Le case automobilistiche e nuovi player come Uber e Waymo, nuovo nome del progetto “self-driving cars” di Google, hanno in programma investimenti per centinaia di miliardi di dollari nell’automazione. La Commissione Europea ha pubblicato lo scorso maggio una comunicazione dove è delineata la strategia perché l’Unione Europea sappia cogliere le opportunità offerte dalla mobilità autonoma e sia in grado di affrontarne le sfide.

Attualmente sono stati creati sei livelli di automazione, codificati a livello internazionale dall’ente di normazione SAE – Society of Automotive Engineers. Si va dal livello 0, nessuna automazione, al livello 5, quello della guida interamente autonoma in cui la presenza dell’uomo a bordo è del tutto ininfluente.

La Convenzione di Vienna sul traffico stradale, cui l’Italia aderisce con altri settantuno stati, che in precedenza recitava “ogni conducente deve avere costantemente il controllo del proprio veicolo” (livello di automazione 0), è stata recentemente modificata per consentire il livello 3, quello del parcheggio automatico già offerto da alcune case automobilistiche, ed il livello 4, quello in cui l’auto si guida da sola ma la persona a bordo può decidere in ogni momento di riprendere il pieno controllo del veicolo.

Barriere all’introduzione della piena automazione non mancano. Vi sono incertezze tecniche relative alla “security” (“cyberattacks”), al rischio “privacy” per la comunicazione dei dati, all’interazione con altri utenti dalla strada. Per quest’ultimo aspetto il problema più significativo è considerato dai progettisti quello del riconoscimento dei messaggi non verbali da parte di pedoni e altri automobilisti, come i cenni della mano e i movimenti degli occhi.

Esiste poi il problema tuttora irrisolto della gestione delle situazioni inattese di pericolo. Il problema ha risvolti etico-filosofici non semplici da affrontare.
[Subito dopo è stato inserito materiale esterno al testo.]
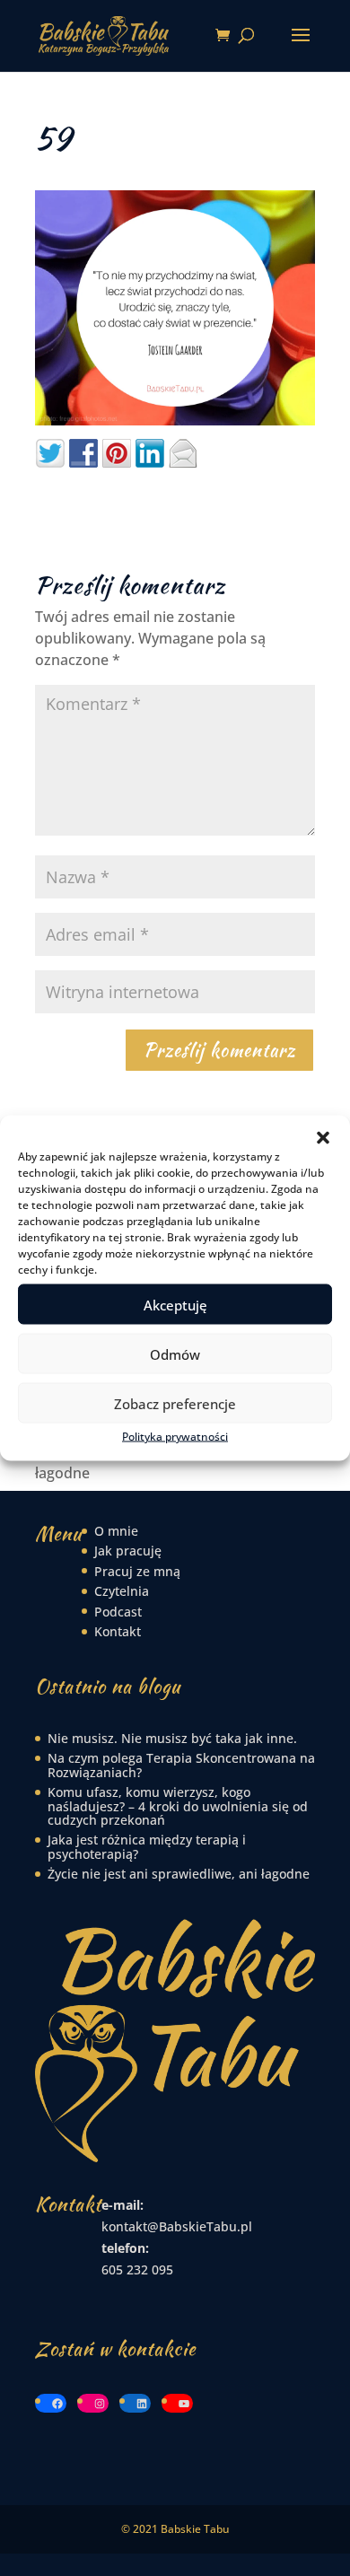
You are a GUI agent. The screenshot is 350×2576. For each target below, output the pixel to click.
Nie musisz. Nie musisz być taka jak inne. (172, 1738)
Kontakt (117, 1631)
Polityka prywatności (175, 1436)
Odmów (175, 1353)
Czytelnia (121, 1590)
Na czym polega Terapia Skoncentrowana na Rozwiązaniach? (181, 1764)
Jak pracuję (128, 1550)
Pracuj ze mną (137, 1571)
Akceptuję (175, 1304)
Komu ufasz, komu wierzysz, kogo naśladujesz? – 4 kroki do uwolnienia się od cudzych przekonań (178, 1805)
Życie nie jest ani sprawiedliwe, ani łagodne (179, 1873)
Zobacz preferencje (175, 1403)
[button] (323, 1138)
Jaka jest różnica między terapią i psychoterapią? (147, 1846)
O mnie (116, 1530)
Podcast (118, 1611)
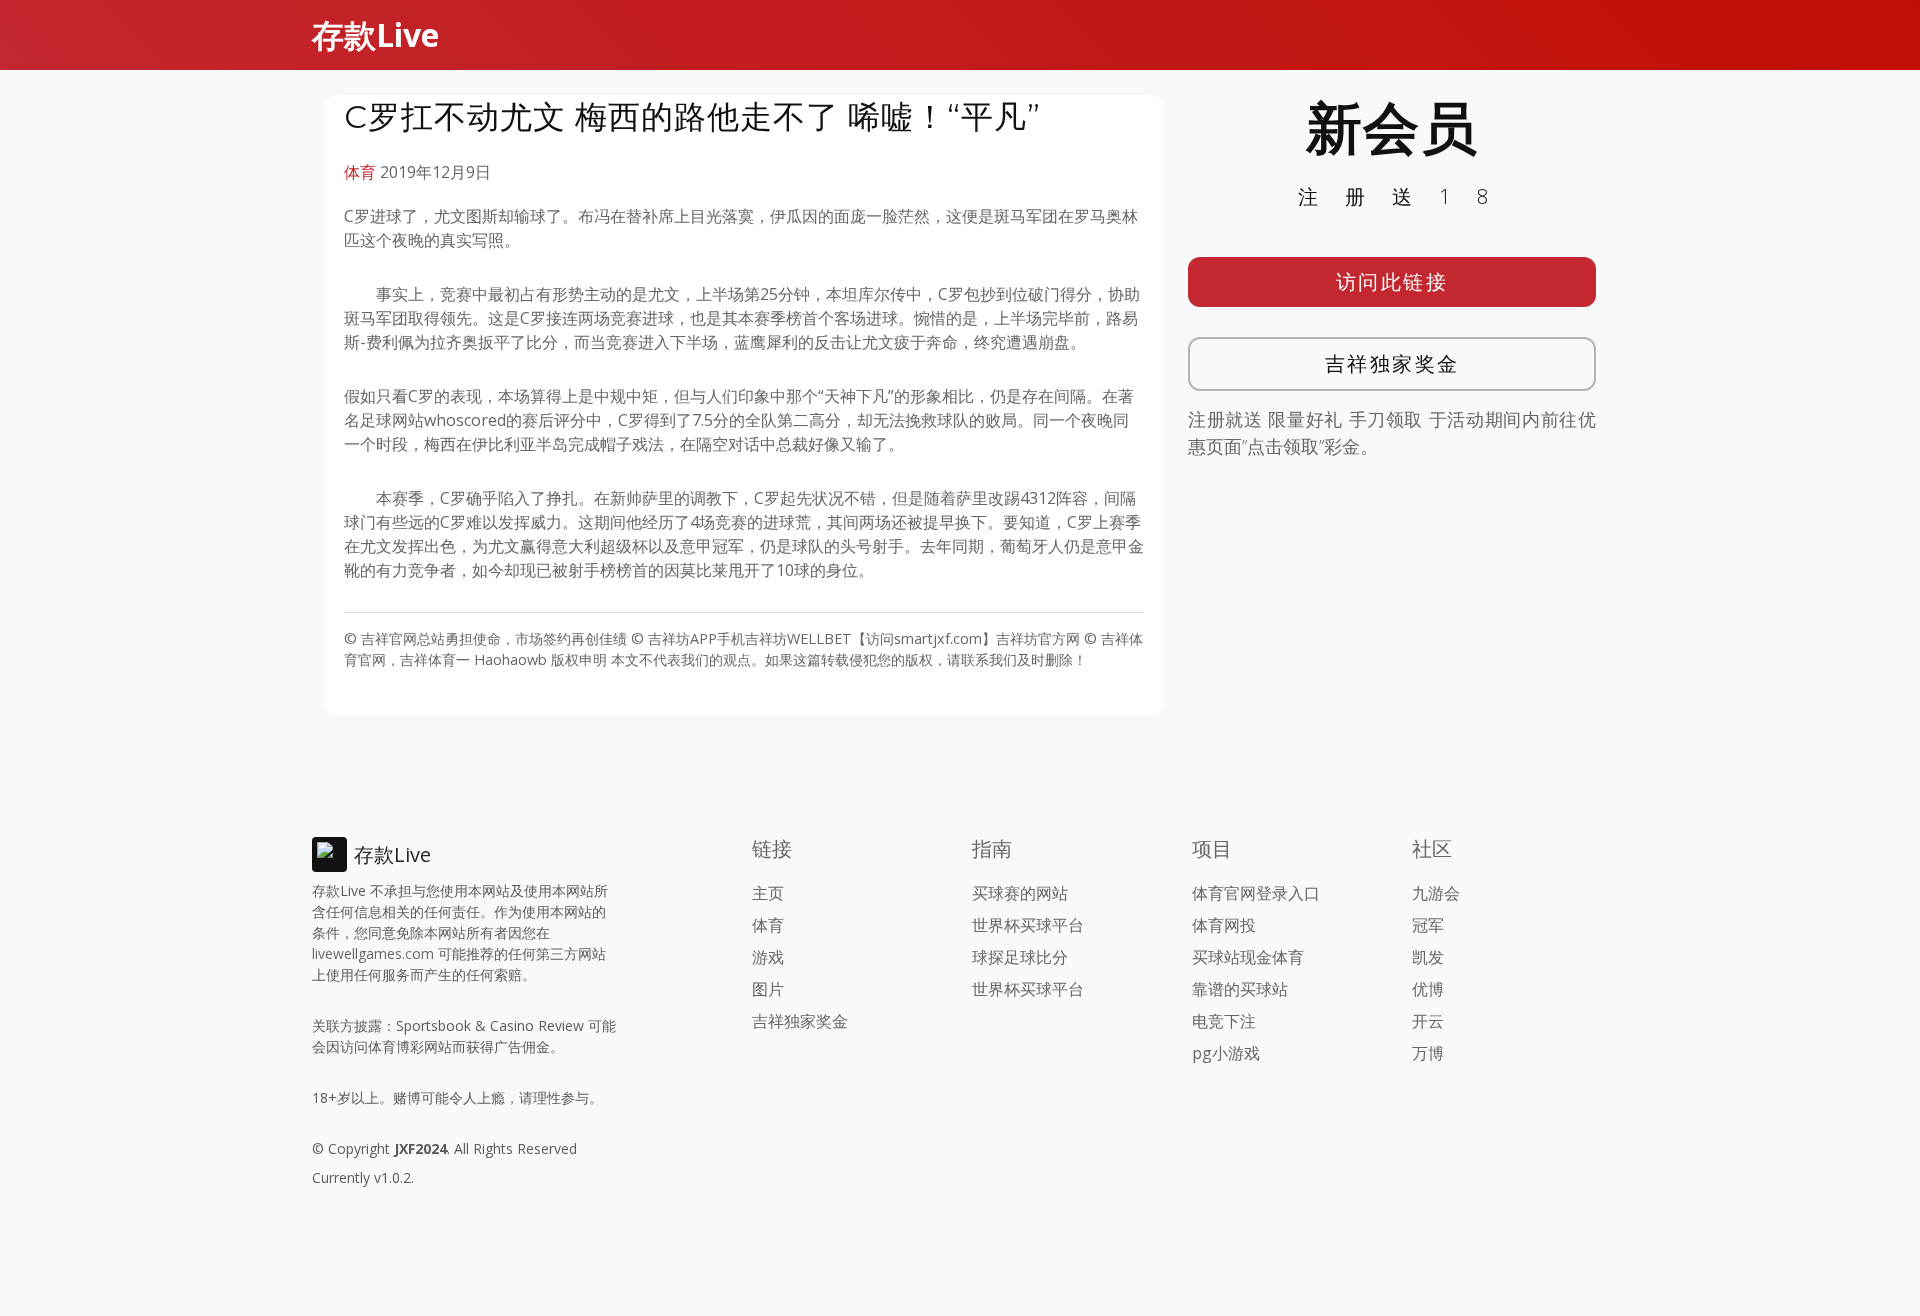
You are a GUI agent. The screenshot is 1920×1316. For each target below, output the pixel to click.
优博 (1428, 989)
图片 (768, 989)
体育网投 (1224, 925)
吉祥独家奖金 (1392, 363)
Si tratta del famoso “dilemma del carrello”: un carrello ferroviario proseguendo sul suo binario investirebbe cinque persone, ma c’è di fronte un deviatoio che consentirebbe, cambiando direzione, di investire una sola persona. Quale direzione deve prendere il carrello?
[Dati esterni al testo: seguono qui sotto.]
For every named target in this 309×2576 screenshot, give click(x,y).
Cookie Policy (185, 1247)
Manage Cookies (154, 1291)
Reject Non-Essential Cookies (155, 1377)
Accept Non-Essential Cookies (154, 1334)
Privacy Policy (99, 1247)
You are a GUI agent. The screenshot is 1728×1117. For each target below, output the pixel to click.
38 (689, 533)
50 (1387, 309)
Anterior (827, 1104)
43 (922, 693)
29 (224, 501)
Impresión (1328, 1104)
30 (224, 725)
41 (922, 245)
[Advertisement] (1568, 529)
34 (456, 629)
Infine, è tuttora aperta la questione relativa agli impatti sul traffico: la congestione aumenterà? Sondaggi eseguiti negli Stati Uniti suggeriscono che in presenza di flotte di “robot-taxi” le persone sarebbero inclini ad effettuare più spostamenti. Alcuni esperti propongono per le città europee, dove lo spazio è più limitato rispetto alla maggior parte dei centri urbani degli Stati Uniti, un modello di mobilità che vede l’auto automatica, insieme alla mobilità dolce, come complementari per l’ultimo miglio ed in funzione di adduzione al “mass transit”, il trasporto pubblico di massa, cioè metropolitane e ferrovie regionali. Il dibattito è in corso.

Paolo Delle Site, docente di Tecnica ed Economia dei Trasporti.